Malgré une invitation, aucun membre de l’organisation du Tricolore n’était sur place. Son seul commentaire a été fait par le biais d’une déclaration de la présidente des sports et du divertissement du Groupe CH, France Margaret Bélanger, incluse dans le communiqué de presse officiel.
« J’aurais aimé que M. Molson soit ici parce que j’aurais aimé lui glisser un petit mot en coulisses afin de savoir quand le chandail de Georges Vézina se retrouverait aux côtés des autres célébrités, au plafond du centre Bell », a mentionné le petit-fils de Georges Vézina, Yvon Vézina.
« Je pense qu’ils devraient faire preuve de plus d’ouverture », a-t-il déploré.
Une injustice ?
Vézina est officiellement devenu, vendredi, le troisième sportif à obtenir le statut de personnage historique du Québec, après Louis Cyr et Maurice Richard.
Il prête également son nom au trophée remis annuellement au meilleur gardien de la LNH, ainsi qu’à l’amphithéâtre où évoluent les Saguenéens de Chicoutimi.
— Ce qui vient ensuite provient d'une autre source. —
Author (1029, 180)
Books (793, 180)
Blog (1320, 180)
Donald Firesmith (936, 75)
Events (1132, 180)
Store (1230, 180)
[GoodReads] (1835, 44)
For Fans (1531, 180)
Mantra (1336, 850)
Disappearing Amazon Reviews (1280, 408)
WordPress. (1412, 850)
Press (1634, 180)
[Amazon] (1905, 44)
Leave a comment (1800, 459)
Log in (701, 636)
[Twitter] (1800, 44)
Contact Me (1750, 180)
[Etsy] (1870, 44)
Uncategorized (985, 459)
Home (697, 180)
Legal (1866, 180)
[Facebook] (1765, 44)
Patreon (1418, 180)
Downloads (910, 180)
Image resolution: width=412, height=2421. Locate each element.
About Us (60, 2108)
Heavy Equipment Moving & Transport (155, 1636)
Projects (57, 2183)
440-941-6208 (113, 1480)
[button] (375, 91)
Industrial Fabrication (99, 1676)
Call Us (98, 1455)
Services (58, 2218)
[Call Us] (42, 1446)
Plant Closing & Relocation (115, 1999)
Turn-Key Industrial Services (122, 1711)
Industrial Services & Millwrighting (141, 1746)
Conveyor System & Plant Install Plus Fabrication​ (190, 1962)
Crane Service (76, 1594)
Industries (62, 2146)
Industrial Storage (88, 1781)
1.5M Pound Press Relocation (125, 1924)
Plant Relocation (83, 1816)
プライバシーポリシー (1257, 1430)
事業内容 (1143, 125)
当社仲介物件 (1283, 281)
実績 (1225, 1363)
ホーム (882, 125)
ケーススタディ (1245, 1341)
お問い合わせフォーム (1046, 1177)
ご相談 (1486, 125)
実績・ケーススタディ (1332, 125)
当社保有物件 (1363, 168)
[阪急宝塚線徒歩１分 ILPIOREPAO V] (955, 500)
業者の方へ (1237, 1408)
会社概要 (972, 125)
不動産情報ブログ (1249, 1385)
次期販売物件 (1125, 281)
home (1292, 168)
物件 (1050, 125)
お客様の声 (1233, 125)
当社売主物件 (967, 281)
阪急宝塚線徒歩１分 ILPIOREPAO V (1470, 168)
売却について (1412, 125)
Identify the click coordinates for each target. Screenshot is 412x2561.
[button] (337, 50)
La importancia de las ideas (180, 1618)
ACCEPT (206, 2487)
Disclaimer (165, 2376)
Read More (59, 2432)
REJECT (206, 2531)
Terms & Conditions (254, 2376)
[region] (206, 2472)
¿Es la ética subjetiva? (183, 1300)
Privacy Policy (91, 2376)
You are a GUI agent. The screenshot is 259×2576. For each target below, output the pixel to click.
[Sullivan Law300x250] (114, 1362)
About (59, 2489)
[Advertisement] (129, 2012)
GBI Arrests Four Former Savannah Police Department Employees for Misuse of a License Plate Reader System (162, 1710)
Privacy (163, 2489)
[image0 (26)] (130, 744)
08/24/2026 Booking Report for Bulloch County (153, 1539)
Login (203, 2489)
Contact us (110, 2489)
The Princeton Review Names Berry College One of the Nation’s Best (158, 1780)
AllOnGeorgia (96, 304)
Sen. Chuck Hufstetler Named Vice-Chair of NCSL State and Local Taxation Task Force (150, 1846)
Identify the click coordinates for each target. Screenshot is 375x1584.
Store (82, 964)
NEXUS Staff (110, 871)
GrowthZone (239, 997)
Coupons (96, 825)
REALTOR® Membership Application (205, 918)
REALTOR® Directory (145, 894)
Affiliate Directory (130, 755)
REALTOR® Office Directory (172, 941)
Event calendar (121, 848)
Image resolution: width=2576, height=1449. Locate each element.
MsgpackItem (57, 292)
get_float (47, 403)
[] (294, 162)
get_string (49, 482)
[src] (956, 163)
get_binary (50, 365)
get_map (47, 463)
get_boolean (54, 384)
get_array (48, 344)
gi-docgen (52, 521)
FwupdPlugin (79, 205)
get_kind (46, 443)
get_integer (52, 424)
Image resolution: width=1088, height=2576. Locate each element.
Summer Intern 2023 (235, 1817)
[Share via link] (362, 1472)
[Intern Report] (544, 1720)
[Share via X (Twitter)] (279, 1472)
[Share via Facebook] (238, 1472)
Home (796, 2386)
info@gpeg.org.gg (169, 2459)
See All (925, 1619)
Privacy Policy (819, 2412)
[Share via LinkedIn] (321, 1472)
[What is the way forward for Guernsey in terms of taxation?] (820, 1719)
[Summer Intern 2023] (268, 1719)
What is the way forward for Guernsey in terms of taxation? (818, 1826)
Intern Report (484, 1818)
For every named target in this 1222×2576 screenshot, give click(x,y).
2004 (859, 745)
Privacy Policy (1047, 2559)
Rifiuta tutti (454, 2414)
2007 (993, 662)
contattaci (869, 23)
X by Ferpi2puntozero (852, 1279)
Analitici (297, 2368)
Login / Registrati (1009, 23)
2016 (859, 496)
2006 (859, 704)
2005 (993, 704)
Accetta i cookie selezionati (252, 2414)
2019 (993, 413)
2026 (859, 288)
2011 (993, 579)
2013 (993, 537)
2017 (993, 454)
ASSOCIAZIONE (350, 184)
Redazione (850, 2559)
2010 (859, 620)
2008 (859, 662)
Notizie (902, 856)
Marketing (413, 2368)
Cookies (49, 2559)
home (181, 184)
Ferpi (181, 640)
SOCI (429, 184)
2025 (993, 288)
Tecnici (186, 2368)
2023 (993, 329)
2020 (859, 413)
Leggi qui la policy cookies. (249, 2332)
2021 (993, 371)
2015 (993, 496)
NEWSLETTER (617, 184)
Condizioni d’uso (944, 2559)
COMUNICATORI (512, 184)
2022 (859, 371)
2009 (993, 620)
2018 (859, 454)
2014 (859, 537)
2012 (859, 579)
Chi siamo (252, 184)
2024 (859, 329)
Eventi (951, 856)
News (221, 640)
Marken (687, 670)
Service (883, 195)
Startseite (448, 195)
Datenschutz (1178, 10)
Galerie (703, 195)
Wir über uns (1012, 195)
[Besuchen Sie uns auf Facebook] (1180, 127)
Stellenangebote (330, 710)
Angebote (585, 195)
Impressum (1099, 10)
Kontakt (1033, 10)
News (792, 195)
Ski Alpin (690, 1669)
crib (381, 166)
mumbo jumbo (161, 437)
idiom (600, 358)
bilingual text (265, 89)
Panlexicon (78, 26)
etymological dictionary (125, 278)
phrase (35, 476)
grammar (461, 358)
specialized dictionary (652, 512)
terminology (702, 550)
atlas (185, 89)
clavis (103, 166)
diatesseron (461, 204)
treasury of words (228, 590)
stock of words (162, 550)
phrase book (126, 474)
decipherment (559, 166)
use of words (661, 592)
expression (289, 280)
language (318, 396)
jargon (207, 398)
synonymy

Il a aussi fait partie de la première cohorte de joueurs intronisés au Temple de la renommée du hockey, lors de son ouverture en 1945.
Malgré tout, son numéro n’a pas été retiré par le Tricolore et le sujet est de retour à l’avant-plan depuis quelques années, particulièrement depuis qu’une biographie historique, de l’auteur Mikaël Lalancette, a rappelé à quel point Vézina avait marqué sa génération, et ce, bien avant les Richard, Beliveau et compagnie.
« Si la culture du retrait de chandail avait existé lors du décès de Georges Vézina en 1926, son chandail aurait été retiré sur-le-champ. C’est une erreur historique et espérons qu’un jour elle sera corrigée », a mentionné l’auteur du livre Georges Vézina, l’Habitant silencieux.
Il n’est pas trop tard, croit la famille
Pour Yvon Vézina, l’honneur que lui a rendu le gouvernement du Québec pourrait être l’élément déclencheur qui poussera le CH à finalement l’honorer, plus de 100 ans après sa mort.
« Ça va peut-être les forcer à prendre conscience que ç’a été l’un des premiers joueurs qui ont eu cette importance-là. Ce serait le temps qu’ils fassent un petit effort. »
M. Vézina déplore d’ailleurs que sa famille n’ait jamais été contactée par l’organisation du CH ni même invitée au centre Bell afin d’honorer leur grand-père.
« C’est dommage. J’aurais aimé ça, une fois dans ma vie, être invité et aller au centre Bell. Pas pour me péter les bretelles, mais pour le plaisir d’être là et pouvoir dire devant le monde qu’on a un petit-fils de Georges Vézina. »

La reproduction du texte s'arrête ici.